Medical Device Makers: Repeal The Tax!

By Corinne Rose

March 8, 2013 Updated Mar 8, 2013 at 7:28 PM EDT

WARSAW, Ind. (www.incnow.tv) -- Medical device makers are feeling the pinch, now that a new tax designed to generate money to pay for Obamacare is cutting into their bottom line.

Warsaw is known as the orthopedic capitol of the world, and Congressman Marlin Stutzman wants to keep it that way.

The third district Indiana congressman co-sponsored a bill introduced by Minnesota Republican Erik Paulsen to repeal the 2.3% tax on medical devices -- a measure designed to generate $3 billion a year to help fund the Affordable Care Act.
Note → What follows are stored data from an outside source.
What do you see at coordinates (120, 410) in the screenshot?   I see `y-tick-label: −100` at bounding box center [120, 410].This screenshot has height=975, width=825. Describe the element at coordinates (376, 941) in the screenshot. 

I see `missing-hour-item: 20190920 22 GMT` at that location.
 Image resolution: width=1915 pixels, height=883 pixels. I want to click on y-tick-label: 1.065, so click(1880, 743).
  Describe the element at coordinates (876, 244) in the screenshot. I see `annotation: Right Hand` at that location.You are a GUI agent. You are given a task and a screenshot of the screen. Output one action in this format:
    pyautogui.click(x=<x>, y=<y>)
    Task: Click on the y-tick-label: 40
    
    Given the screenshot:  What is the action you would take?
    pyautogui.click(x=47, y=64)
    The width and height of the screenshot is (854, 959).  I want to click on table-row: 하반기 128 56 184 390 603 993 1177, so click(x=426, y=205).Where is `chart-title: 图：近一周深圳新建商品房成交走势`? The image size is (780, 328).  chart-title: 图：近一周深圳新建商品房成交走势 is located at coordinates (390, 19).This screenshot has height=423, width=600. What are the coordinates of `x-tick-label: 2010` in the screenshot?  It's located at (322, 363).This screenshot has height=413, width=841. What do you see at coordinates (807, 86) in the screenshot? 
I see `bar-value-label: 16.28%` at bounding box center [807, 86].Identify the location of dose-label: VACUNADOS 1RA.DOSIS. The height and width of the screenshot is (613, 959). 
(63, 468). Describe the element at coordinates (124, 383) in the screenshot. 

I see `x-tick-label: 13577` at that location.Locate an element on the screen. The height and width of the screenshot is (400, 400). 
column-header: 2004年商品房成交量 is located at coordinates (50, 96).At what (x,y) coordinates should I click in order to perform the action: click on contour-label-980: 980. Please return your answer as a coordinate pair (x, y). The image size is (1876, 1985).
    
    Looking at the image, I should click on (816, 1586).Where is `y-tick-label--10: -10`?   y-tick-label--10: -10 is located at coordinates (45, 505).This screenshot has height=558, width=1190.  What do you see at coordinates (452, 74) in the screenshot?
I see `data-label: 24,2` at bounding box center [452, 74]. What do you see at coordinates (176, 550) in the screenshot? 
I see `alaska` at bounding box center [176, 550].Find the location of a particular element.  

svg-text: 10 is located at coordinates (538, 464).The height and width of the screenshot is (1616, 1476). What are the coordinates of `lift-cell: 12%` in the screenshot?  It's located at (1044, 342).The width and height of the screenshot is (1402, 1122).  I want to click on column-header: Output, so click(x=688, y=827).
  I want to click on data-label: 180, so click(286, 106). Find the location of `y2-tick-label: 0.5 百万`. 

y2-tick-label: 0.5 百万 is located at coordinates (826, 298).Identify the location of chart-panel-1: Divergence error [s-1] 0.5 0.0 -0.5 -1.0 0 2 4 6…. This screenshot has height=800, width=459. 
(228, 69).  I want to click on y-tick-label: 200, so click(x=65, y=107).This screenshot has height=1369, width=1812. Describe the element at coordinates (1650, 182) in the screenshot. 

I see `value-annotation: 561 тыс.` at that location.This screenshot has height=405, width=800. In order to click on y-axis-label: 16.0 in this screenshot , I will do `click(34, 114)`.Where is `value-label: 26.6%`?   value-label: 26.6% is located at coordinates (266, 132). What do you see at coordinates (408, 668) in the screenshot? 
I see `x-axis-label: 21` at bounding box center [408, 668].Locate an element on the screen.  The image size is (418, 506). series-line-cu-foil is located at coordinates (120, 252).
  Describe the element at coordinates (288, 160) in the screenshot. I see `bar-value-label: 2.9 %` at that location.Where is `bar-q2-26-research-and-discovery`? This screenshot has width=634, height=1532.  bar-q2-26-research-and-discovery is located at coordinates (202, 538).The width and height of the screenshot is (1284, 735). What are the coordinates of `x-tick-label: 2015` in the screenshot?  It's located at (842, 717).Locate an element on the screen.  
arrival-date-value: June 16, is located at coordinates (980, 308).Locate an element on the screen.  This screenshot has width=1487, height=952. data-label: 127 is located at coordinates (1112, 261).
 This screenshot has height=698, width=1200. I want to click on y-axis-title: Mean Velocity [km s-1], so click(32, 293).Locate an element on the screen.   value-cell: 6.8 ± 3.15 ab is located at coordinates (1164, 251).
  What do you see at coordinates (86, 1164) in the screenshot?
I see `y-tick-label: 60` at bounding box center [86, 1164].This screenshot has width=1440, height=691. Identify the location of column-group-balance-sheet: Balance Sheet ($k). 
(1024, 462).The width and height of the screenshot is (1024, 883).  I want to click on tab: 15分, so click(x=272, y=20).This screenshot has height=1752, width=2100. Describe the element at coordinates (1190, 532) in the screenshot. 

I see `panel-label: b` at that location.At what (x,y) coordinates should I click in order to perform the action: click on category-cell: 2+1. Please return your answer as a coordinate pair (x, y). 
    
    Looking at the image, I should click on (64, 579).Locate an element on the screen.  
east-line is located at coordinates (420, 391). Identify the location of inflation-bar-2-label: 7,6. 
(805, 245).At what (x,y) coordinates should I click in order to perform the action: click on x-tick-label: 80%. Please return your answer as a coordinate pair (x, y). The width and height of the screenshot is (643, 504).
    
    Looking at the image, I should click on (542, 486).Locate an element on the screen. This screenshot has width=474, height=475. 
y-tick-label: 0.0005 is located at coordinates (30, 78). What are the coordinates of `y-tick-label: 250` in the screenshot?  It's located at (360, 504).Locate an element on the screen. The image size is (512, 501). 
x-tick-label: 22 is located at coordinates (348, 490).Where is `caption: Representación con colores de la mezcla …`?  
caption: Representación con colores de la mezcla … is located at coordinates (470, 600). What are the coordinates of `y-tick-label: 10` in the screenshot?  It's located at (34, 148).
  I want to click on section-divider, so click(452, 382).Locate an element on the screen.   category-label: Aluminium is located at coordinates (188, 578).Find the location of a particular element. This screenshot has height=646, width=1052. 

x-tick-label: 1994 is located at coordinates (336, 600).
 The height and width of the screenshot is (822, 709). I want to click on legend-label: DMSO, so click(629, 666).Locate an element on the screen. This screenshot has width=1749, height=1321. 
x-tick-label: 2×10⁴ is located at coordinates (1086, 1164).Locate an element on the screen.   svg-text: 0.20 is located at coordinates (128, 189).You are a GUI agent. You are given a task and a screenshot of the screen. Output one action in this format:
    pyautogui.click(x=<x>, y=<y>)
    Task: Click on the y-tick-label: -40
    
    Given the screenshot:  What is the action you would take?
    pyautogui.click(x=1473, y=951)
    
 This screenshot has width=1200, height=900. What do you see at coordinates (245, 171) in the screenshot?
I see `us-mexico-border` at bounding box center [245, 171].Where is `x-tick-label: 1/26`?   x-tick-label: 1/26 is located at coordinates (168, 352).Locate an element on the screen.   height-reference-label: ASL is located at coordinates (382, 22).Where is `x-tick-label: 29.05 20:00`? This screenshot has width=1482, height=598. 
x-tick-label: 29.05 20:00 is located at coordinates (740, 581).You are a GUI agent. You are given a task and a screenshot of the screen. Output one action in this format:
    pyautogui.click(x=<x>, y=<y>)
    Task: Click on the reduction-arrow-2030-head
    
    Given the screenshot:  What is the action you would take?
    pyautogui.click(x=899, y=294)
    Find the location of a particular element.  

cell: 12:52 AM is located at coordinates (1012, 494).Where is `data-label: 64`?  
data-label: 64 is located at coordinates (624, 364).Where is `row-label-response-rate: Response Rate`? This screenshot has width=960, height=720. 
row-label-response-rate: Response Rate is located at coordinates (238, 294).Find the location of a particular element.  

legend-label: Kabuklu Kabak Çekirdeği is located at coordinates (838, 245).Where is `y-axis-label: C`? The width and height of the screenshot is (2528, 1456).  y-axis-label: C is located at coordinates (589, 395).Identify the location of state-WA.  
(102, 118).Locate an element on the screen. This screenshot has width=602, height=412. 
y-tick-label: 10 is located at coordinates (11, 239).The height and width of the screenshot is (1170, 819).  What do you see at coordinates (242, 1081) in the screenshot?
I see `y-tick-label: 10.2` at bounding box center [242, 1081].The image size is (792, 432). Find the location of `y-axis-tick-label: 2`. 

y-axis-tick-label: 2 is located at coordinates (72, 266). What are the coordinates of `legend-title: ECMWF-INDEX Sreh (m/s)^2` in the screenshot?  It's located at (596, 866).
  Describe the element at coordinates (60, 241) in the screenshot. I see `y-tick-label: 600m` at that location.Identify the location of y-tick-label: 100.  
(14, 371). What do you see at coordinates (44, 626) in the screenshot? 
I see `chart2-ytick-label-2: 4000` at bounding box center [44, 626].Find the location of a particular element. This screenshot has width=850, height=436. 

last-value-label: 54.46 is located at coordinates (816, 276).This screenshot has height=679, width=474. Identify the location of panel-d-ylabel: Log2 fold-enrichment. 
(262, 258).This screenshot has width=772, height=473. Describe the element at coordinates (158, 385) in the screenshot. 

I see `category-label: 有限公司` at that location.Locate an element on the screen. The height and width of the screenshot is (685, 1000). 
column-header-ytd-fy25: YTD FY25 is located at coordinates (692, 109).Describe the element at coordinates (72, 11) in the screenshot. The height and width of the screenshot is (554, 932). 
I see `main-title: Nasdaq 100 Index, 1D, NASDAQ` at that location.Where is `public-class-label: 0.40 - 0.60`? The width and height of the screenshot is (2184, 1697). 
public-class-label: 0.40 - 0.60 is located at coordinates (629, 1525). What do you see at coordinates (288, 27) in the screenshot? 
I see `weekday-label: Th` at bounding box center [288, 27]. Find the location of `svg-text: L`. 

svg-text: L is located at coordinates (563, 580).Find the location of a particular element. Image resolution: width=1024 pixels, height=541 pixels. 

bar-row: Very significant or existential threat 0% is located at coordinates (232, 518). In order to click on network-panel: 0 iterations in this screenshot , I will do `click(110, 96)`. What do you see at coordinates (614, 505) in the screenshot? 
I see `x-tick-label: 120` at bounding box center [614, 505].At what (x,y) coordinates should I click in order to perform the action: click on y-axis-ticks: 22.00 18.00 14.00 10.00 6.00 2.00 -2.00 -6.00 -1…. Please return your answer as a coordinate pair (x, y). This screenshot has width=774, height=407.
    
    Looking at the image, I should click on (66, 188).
"Bad idea. It's a tax on revenue, not on profit, and so we're going to have fewer companies, fewer technologies, that's less innovation. And it not only hurts patients, it hurts jobs," says U.S. Rep. Erik Paulsen (R-MN).

The tax is not in addition to the price, it comes out of the price of the device.

In Warsaw, Stutzman hosted a roundtable for medical device manufacturers who said losing their share of $200 million so far this year means they can't invest it in research and development or other parts of their companies.

"This is basically an excise tax off of our sales. So it truly has an impact when you look at the overall expenses and the cash that goes out for a relatively small company," says David Bailey of OrthoPediatrics.

Beyond that, there is now increased global competition to lure Warsaw's orthopedic cluster to Asia and beyond.

"Ireland is another one. They want these companies to come and do business there. And we heard at the roundtable this morning that they are making it very attractive to do that, and then do imports or sell product there. So we're in a competitive industry and we have the corner on the market. We don't want to lose it," Stutzman says.

The measure to eliminate the tax passed last year in the House, but the Senate didn't vote on it.

This time, Paulsen says there is stronger bi-partisan support in the House and momentum in the Senate to repeal this part of Obamacare.

The long-term projection for the impact of this new tax is still being figured out in places like Warsaw and Minneapolis. And as that's happening, companies are reluctant to spend money on research and development until more is known.